I think that VCR to refer to 视频/video clips is only used in China (and maybe other Chinese-speaking regions too.. ?).

Thank you, everyone, for your replies!


----------



## easychen

Hi, baosheng

I've also noticed their using vcr in 非诚勿扰 before. And the question I asked above was promted by the fact that many of the girls on the stage have lived and studied a long time in some of the English-speaking countries, and should have known better than to make such a stupid mistake.

Now I must wonder how they would have made out in those countries.


----------



## SuperXW

I believe this mistake has been taken for granted...since most people never knew what it means and just used it to mean "video clips"...It has become a special usage now...


----------



## xiaolijie

When a foreign word is imported into another language (Chinese in this case), the meaning can change and if the new meaning is accepted and used, then _*the new meaning is the correct one in Chinese*_, and not the original meaning. There should be plenty of examples similar to this.


----------



## easychen

Hi xiaolije,

An English word can never be imported into Chinese in it's original form (like _vcr _), we just transform it(_vcr _in this case) to Chinese characters (like 盒式录像机）。

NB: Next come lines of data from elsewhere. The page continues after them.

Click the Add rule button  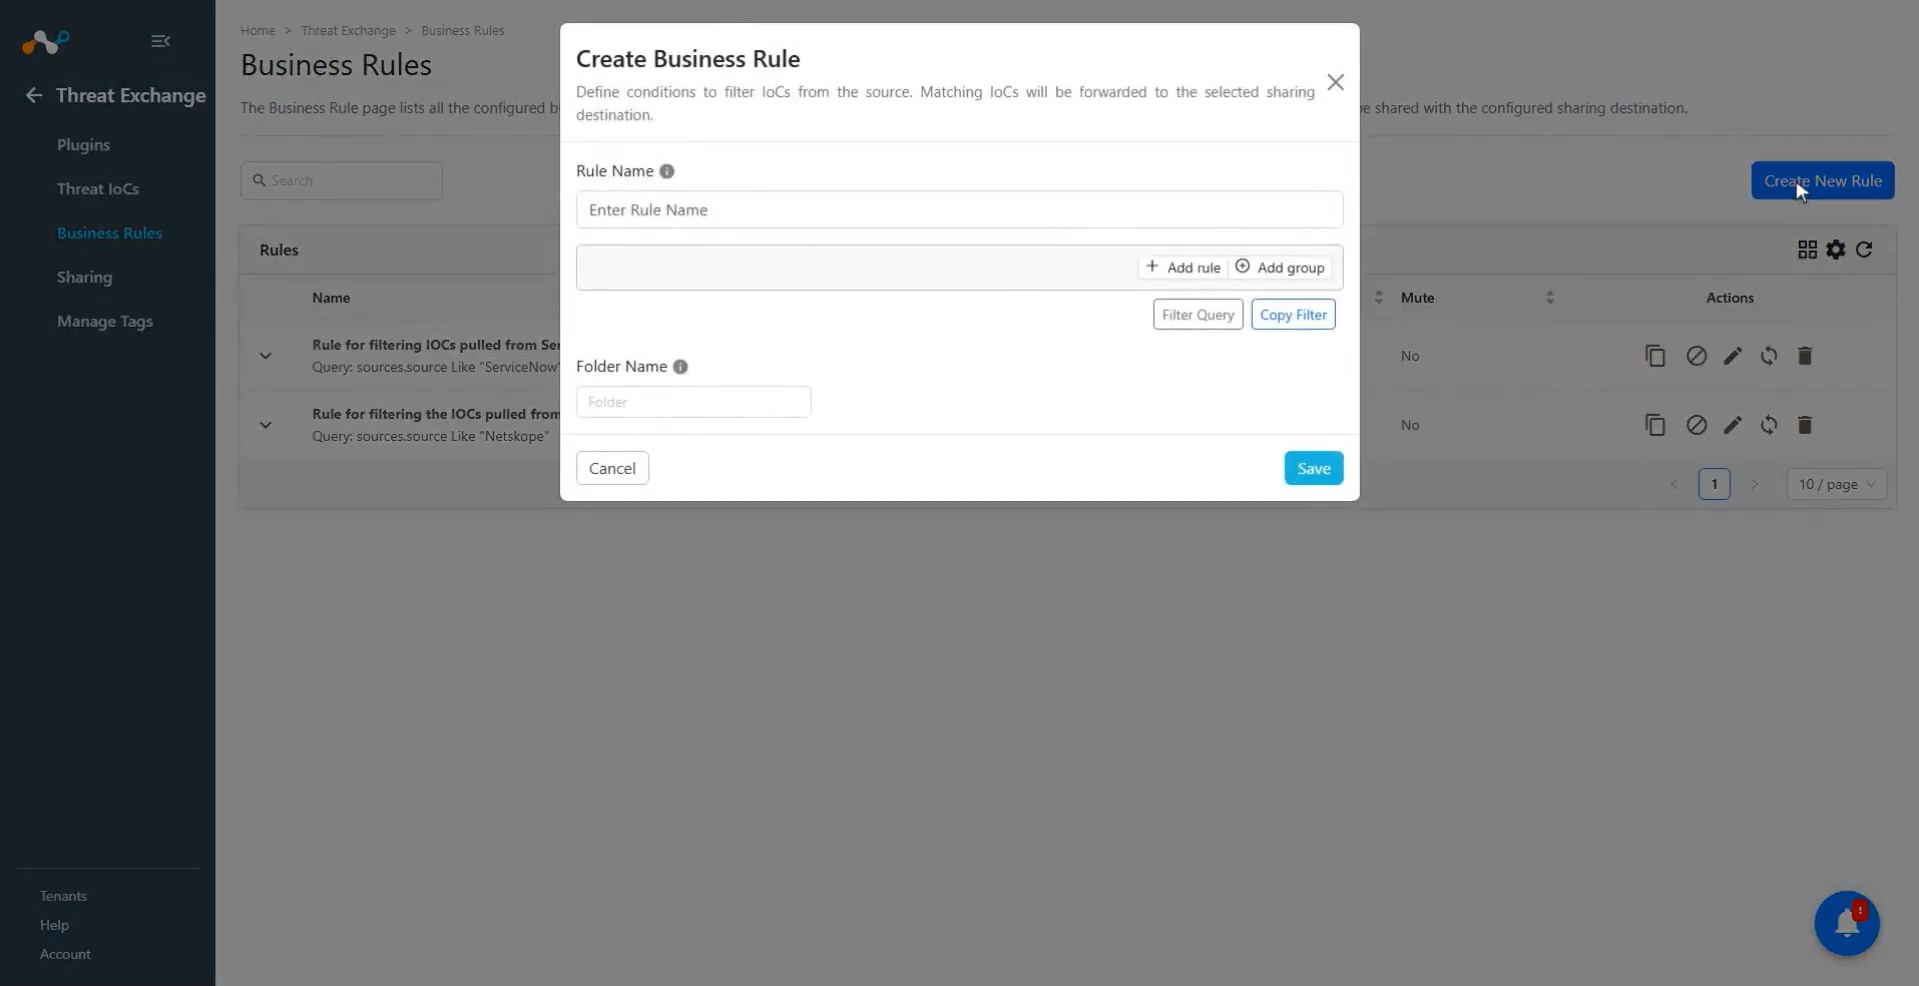[1183, 268]
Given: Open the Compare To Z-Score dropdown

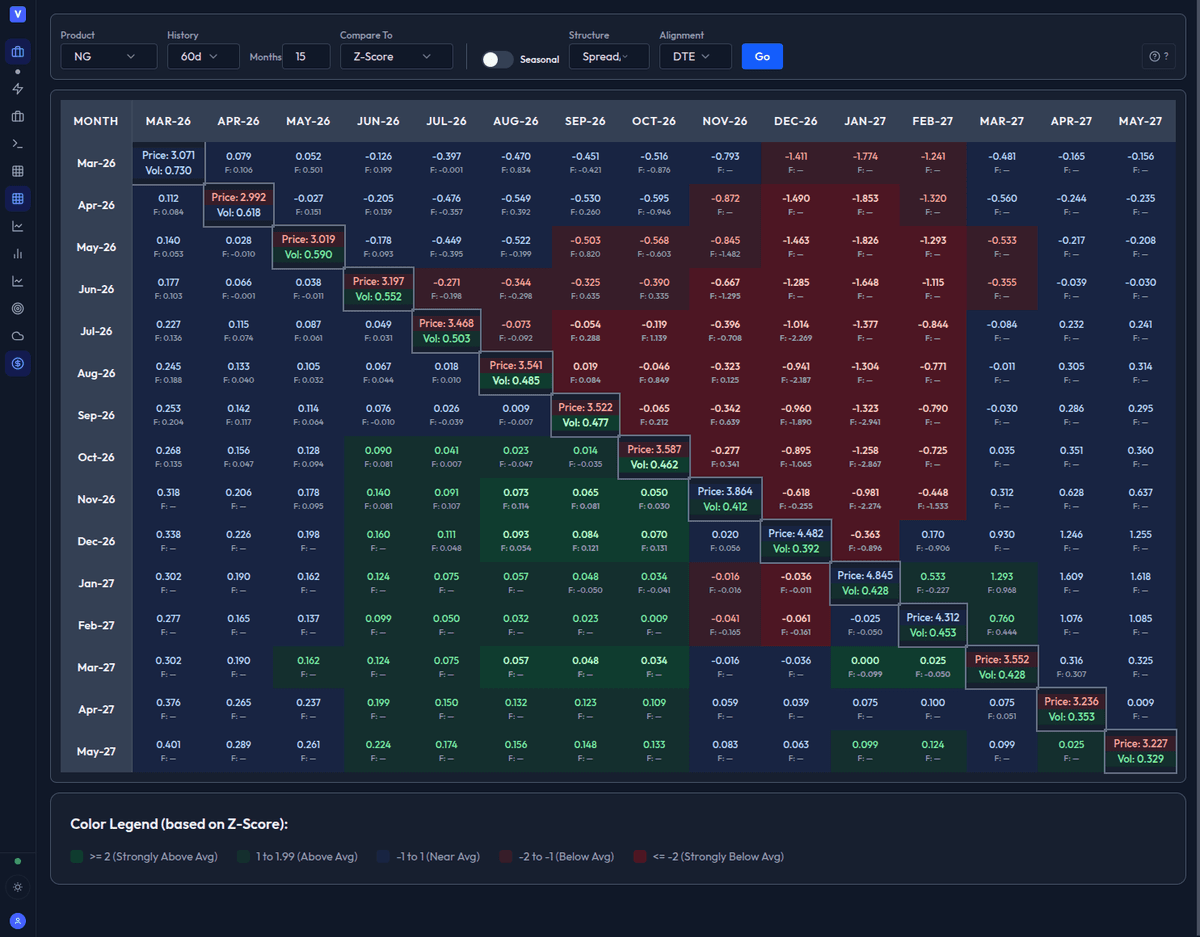Looking at the screenshot, I should click(395, 56).
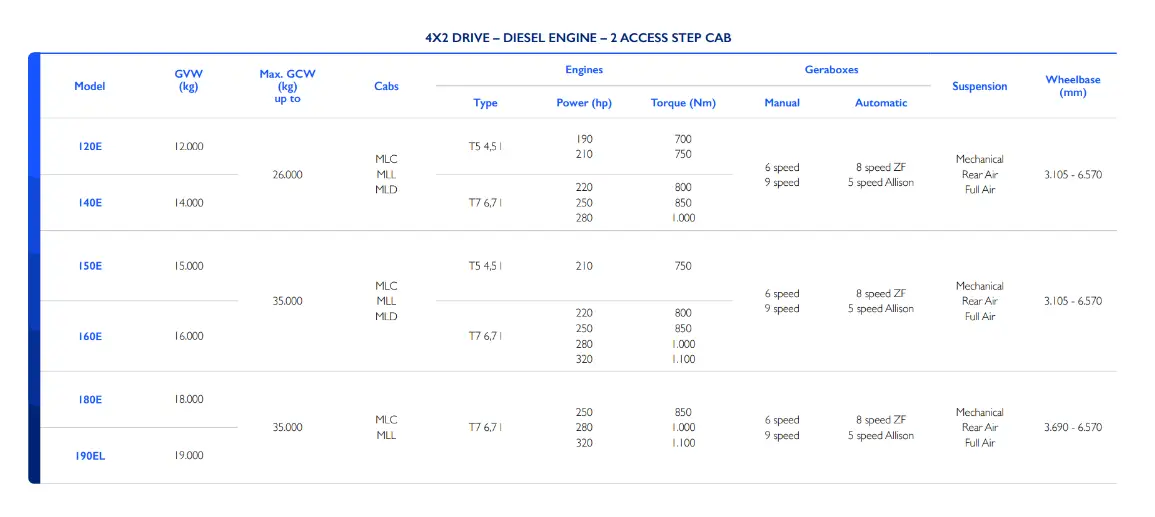Select the GVW (kg) column header

(188, 80)
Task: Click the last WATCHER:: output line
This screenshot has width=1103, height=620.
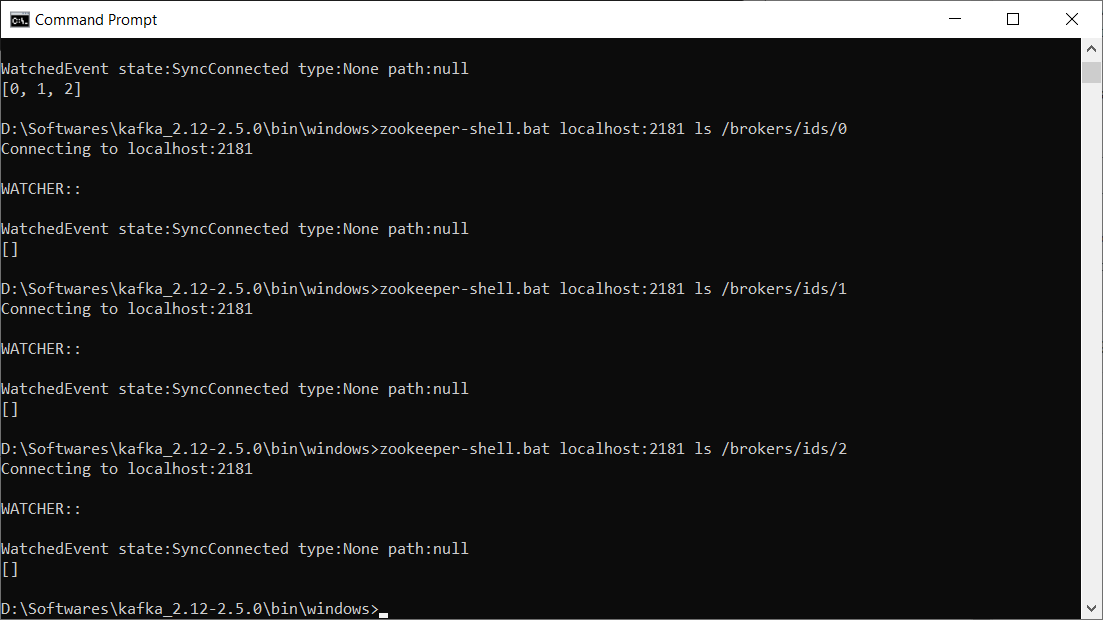Action: pyautogui.click(x=40, y=508)
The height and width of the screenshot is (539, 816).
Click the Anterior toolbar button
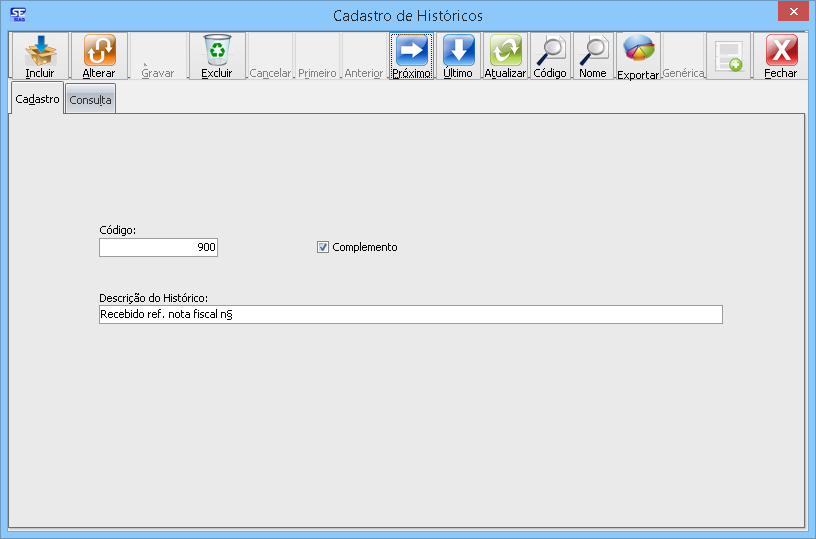[364, 73]
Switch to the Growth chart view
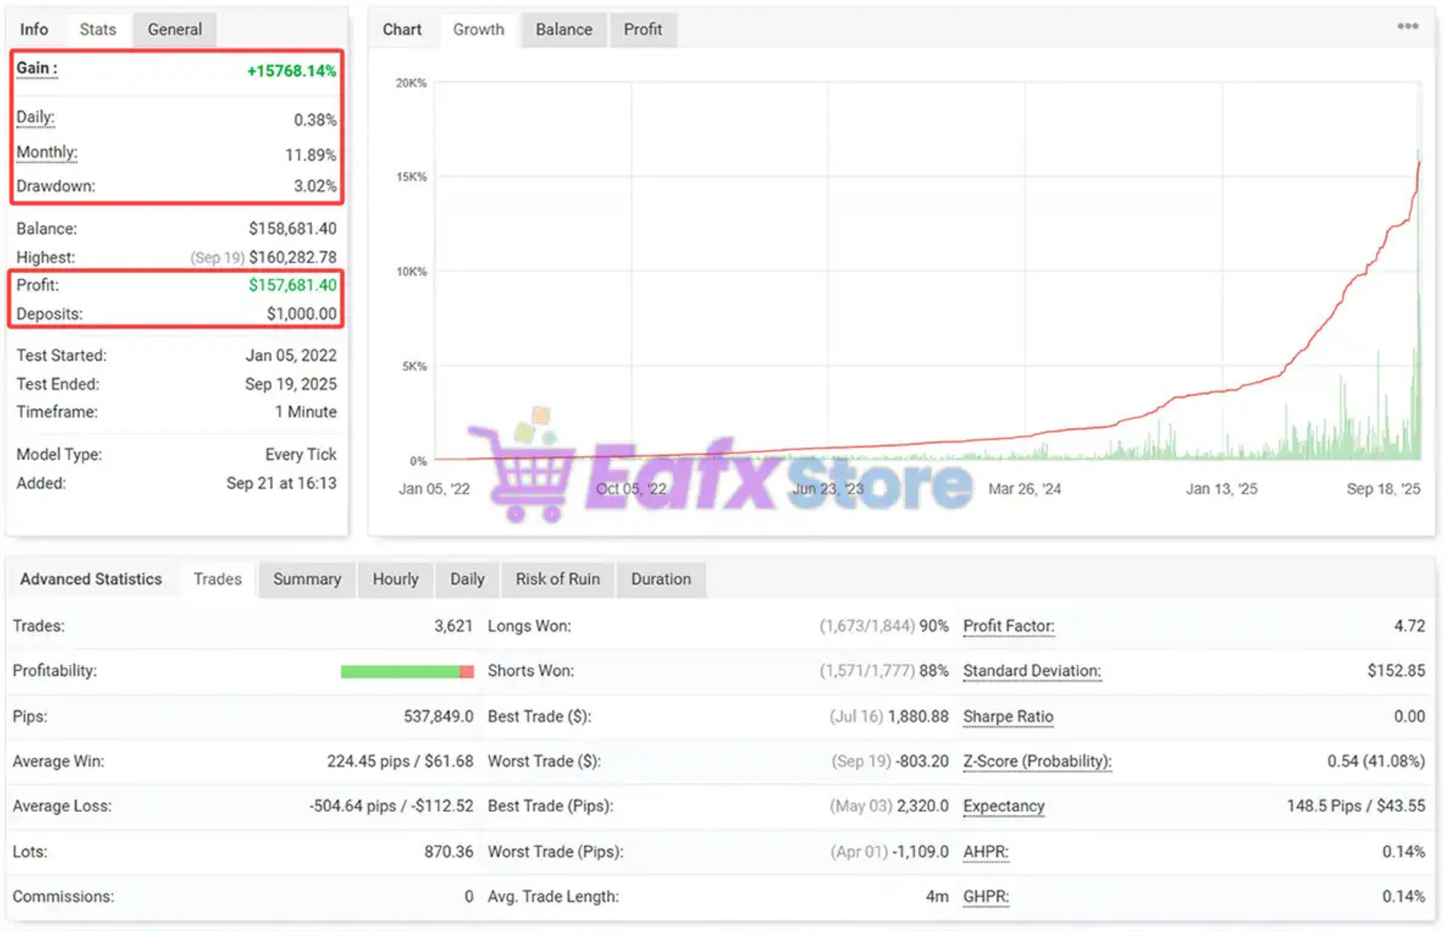This screenshot has width=1445, height=931. coord(478,30)
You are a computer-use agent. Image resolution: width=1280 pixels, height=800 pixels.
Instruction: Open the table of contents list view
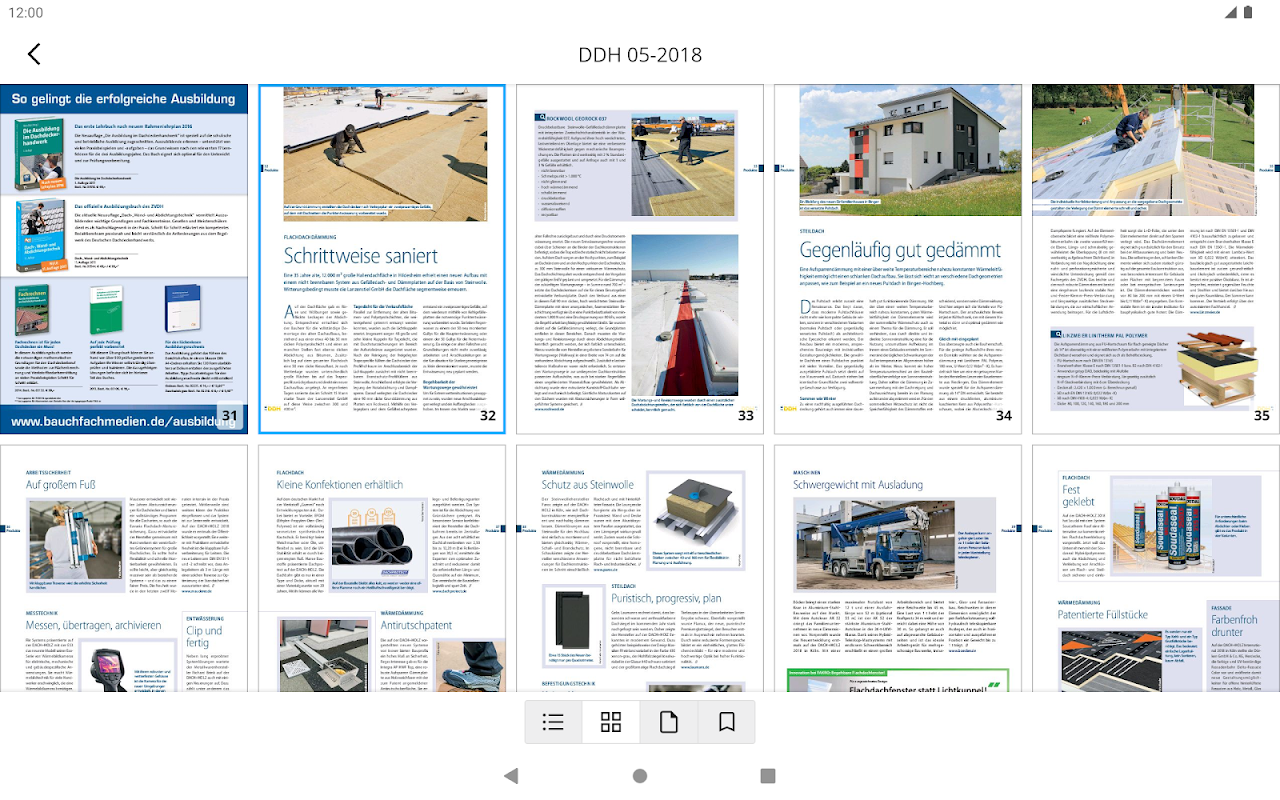pyautogui.click(x=553, y=722)
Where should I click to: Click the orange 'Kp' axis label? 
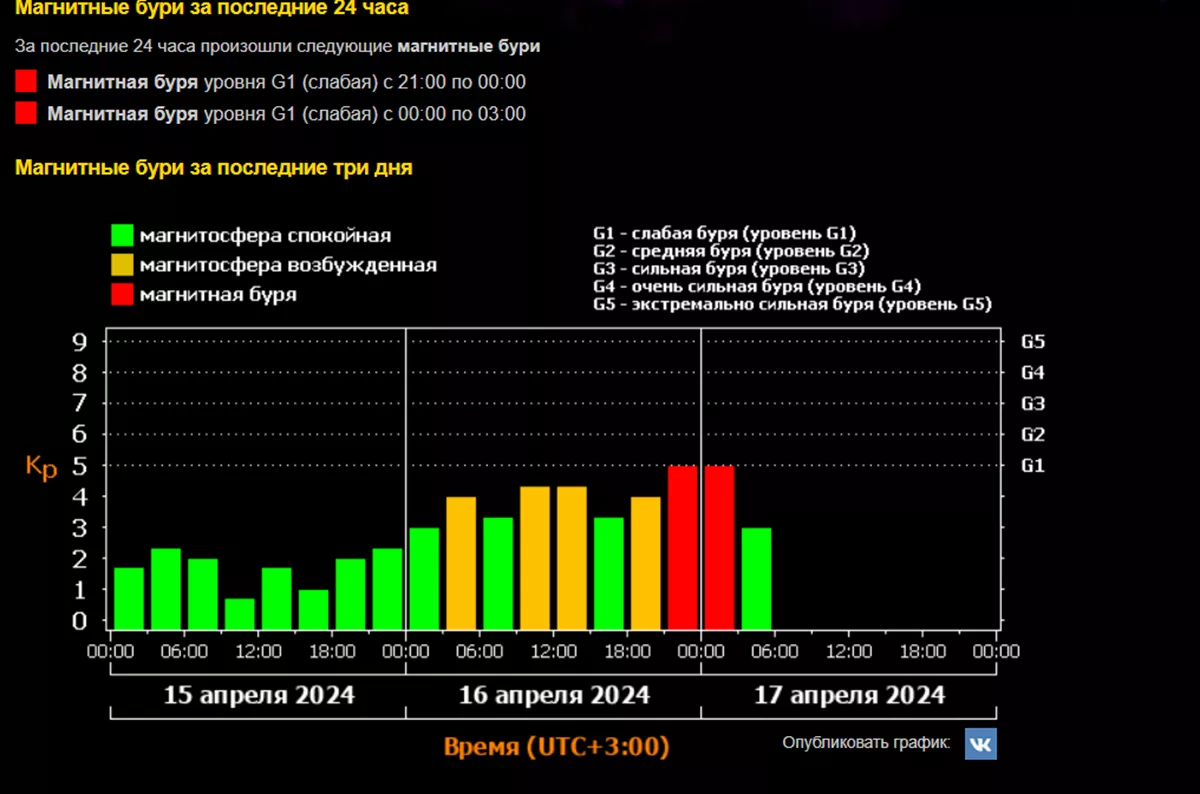click(x=41, y=466)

Admittedly, we Chinese sometimes directly quote English words in our conversations, like 看篮球还是看NBA的过瘾. But we don't think NBA is Chinese，it's still an English acronym. 

For Chinese people who understand English, vcr strictly means video cassette recorder (not video clips), just as it means to native English-speakers. For Chinese people who don't understand English, vcr means merely three Latin letters:v, c, r, with an exception of those ignoramuses in 非诚勿扰.


----------



## Youngfun

Baidu Baike 'recognizes' VCR as 中式英语 (Chinglish) 
It's fun seeing that most of occurencies of VCR talk about that reality _fake_ show 非诚勿扰. It must be that programme that widespread this usage of VCR.

What's bad, is that serious news are also starting to use VCR with this meaning.

IMHO I still think we shouldn't encourage Chinese learners to use it...


----------



## SuperXW

怎么听怎么土啊……0.0 拿个过时的东西出来假装洋气，其实用错了还不知道……还VCR，你叫个BD也好啊……


----------



## Lucia_zwl

SuperXW said:


> I believe this mistake has been taken for granted...since most people never knew what it means and just used it to mean "video clips"...It has become a special usage now...


Agree... There are many people taking everything for granted without reasoning, and sometimes I'm one of them...
Another funny example is 'PK'... 貌似是从脑残的“超女”来的~


----------



## OneStroke

SuperXW said:


> 怎么听怎么土啊……0.0 拿个过时的东西出来假装洋气，其实用错了还不知道……还VCR，你叫个BD也好啊……



讚! 

其實VCR=video clips怎樣也講不同。英語對漢語已經侵蝕夠了，現在還來這些不倫不類的英語，連報紙也用上了，很快，正統的語言就嗚呼哀哉啦！


----------



## Youngfun

Lucia_zwl said:


> Another funny example is 'PK'... 貌似是从脑残的“超女”来的~


This is off topic, but actually PK means "players kill", and comes from online MMORPG games such as 传奇 and World of Warcraft.
MMORPGs are far more popular in China (and Starcraft in Korea) than in the West.
Now it means "to challenge"...


----------